McALLEN, Texas (CBS/AP) The search for American tourist David Hartley, whose wife insists was shot to death by pirates near the U.S.-Mexican border, has been temporarily called off, according to Mexican officials.
Tamaulipas state attorney general's office spokesman Ruben Dario Rios Lopez told the McAllen newspaper The Monitor that the search was suspended Thursday so that authorities can look into new strategies to find him and hopes police will be able to resume "in a few days."
Hartley's wife, Tiffany, says they were on their way back to the U.S. after photographing a historic Mexican church when pirates in boats opened fire on them, shooting her husband. She says she tried to help her husband but had to flee because they kept shooting.
Earlier Thursday a U.S. consulate official said Hartley may have been a victim of mistaken identity.
"I think what you had is two innocent American tourists who mistakenly stumbled into a bad area and were pursued and the shooting occurred," said Brian Quigley, spokesman for the U.S. consulate in Matamoros, across the Rio Grande from Brownsville, Texas.
Tamaulipas state is the center of a violent rivalry between the Gulf Cartel and Los Zetas, a brutal drug gang made up of former Mexican special-forces soldiers.
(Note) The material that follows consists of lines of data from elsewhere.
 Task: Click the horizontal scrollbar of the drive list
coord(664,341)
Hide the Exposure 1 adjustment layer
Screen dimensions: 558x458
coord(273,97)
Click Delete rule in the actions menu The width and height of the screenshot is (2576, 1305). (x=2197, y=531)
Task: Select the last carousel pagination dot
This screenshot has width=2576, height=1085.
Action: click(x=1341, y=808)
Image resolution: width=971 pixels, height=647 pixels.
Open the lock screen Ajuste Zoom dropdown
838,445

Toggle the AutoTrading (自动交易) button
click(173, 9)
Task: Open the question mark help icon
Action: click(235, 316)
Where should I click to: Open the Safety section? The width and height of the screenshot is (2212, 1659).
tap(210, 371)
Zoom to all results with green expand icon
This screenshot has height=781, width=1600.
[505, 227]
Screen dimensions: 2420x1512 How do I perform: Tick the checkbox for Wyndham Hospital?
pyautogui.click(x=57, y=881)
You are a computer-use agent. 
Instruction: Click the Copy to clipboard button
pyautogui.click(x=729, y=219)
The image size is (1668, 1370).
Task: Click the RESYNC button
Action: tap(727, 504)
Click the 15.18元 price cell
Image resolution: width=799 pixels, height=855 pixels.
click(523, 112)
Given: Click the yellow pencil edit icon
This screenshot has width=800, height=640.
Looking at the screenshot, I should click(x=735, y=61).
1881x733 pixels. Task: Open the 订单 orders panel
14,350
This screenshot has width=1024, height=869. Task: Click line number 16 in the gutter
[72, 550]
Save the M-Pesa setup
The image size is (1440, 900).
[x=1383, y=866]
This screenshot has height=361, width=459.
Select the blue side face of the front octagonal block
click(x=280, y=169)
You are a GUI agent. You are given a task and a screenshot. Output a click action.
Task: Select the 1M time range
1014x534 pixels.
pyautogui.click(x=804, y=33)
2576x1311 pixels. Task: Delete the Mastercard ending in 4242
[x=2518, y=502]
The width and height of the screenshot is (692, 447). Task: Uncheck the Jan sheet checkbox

The search for Hartley's body has been repeatedly hampered by threats of an ambush from drug gangs, presumably the Zetas.
This week, a state police commander in Tamaulipas, Rolando Flores, who was investigating the Hartley disappearance, was killed, his decapitated head delivered in a suitcase to a local Mexican army post.
Mexican authorities say they don't know if Flores' death was related to the Hartley case because he was working on numerous investigations involving drug gangs.
Although no sign of Hartley or his Jet Ski have been found after more than a week of searching the lake, Quigley and local officials in Texas say they still believe Tiffany Hartley's story. The Stratfor report theorized that once the killers realized Hartley was an American, they destroyed the body to avoid a U.S. backlash.